The idea to use low-energy pulsed power systems to achieve rapid combustion isn’t exactly new. Singleton’s PhD adviser, Martin Gundersen, leads the pulsed power research group at the University of Southern California and has been working on these types of ignition systems since the early 1990s. Although these early pulsed power ignition systems worked for reducing emissions, they were expensive, bulky, and not super reliable. “The technology was cool, but it wasn’t there yet,” says Singleton.

By the time Singleton was wrapping up his PhD, the technologies required for an affordable and reliable system had matured to the point that it finally seemed possible to bring them out of the lab. The key breakthrough was in solid-state high-voltage switches that emerged in the early 2000s. Advancements in switching technology now allow Singleton’s pulsed plasma system to switch megawatts of power in nanoseconds and last for hundreds of thousands of shots. So in 2009, he founded Transient Plasma Systems with Gundersen and his colleagues at USC, Andy Kuthi and Jason Sanders, to commercialize plasma ignition.

Initially, the company focused on developing a system for aviation. Jet engines are a major contributor to global greenhouse gas emissions, but it was clear that automobiles were the real killer app. If Singleton and his team could persuade car companies to use their spark plug, he felt, it could drastically reduce vehicular emissions.

“If you want to find out what engine researchers are looking at today, it’s useful to look at what aerospace researchers were looking at yesterday,” says Isaac Ekoto, a principal researcher at Sandia National Laboratories’ Combustion Research Facility in California. “That’s where a lot of this technology comes from.”

Ekoto and his colleague Magnus Sjöberg lead some of the facility’s gasoline combustion labs, and in 2014 they hosted Transient Plasma Systems for the company’s first major tests of its plasma plug in an automotive engine. Sjöberg and Ekoto’s labs are outfitted with a custom single-cylinder engine that is designed to allow researchers to peer inside the combustion chamber during ignition using high-speed cameras and lasers that measure the combustion dynamics.
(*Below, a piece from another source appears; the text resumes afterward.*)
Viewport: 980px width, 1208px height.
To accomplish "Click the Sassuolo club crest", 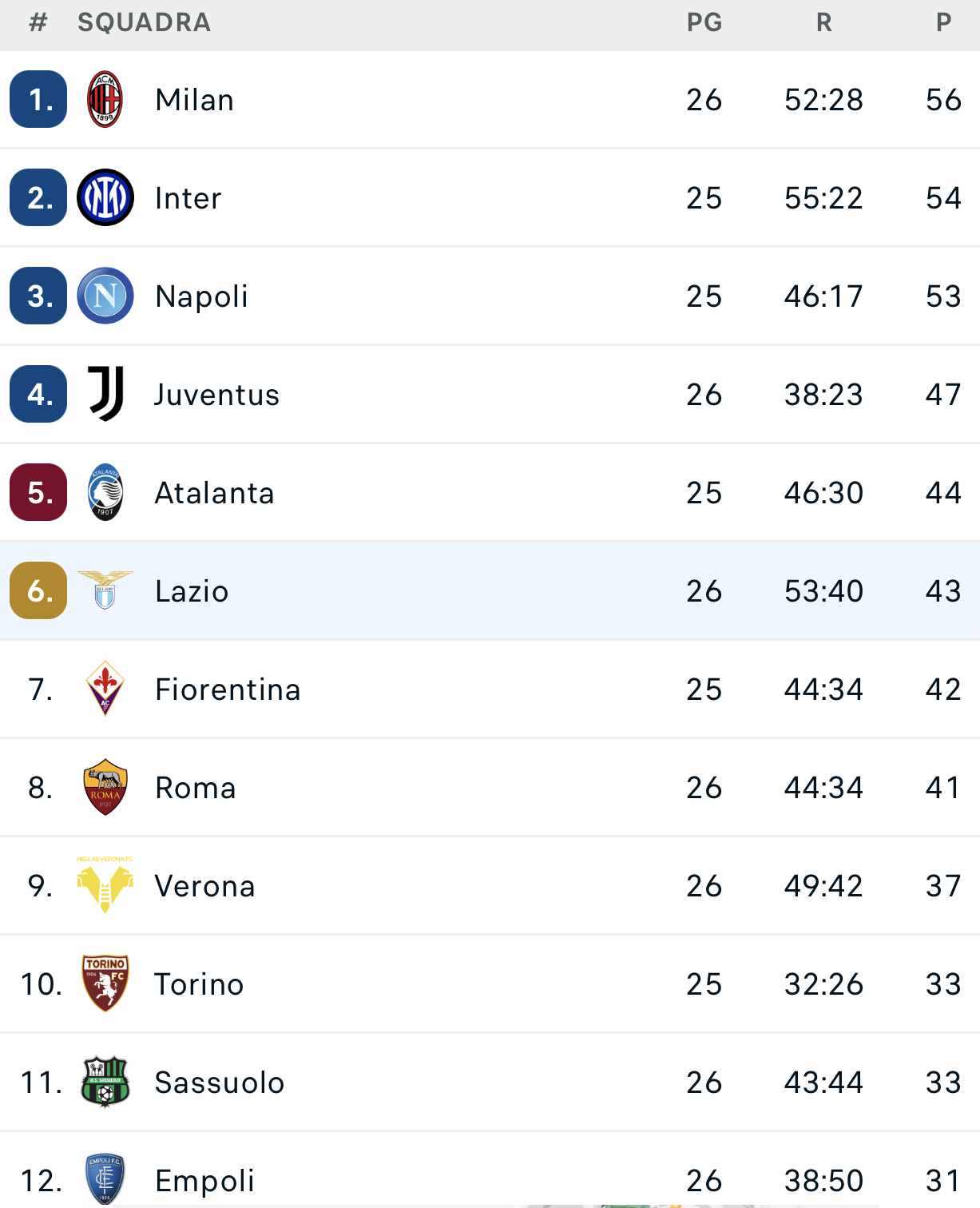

The efficiency of a combustion engine is deeply dependent on how it's being used. For example, engines tend to be least efficient at low speeds and low power, a scenario that might be encountered when driving through a city. So Sjöberg and the Transient Plasma team tested the ignition system in the engine across a range of operating modes that loosely correlated with different scenarios, like driving on the highway. During the tests at Sandia, Transient Plasma System’s plug demonstrated that it could offer up to a 20 percent improvement in fuel efficiency in these driving modes, relative to the performance of a commercial combustion engine with a conventional spark plug.

Singleton says the results from the Sandia tests soon attracted the attention of the auto industry. For the past few years, Transient Plasma Systems has been working with several undisclosed car manufacturers to test the system with the companies’ engines. He says he is optimistic that the first cars to use the system could be on the road within the next five years.

But lean engines might not necessarily need a plasma ignition system to get started, and Transient Plasma Systems is hardly the only company working on the problem. “Everyone is trying to extend that ignition limit and get leaner mixtures to ignite,” says Assanis, the combustion expert from Stony Brook. Researchers at Purdue University, for instance, are exploring engine architectures that use “pre-chambers” with a conventional air-to-fuel ratio to start the combustion reaction, which then bleeds into a main combustion chamber full of air-diluted fuel. And companies like Mazda are pursuing engines that don’t need spark plugs at all. Instead, the engine compresses the lean fuel until it spontaneously combusts.

As far as the environment is concerned, exactly how lean-burn combustion is achieved is ultimately less important than when it’s achieved at scale. Like it or not, combustion engines will be around for at least the next few decades. And if there’s any hope of putting the brakes on climate change, we’ll need an engine that makes fuel go farther.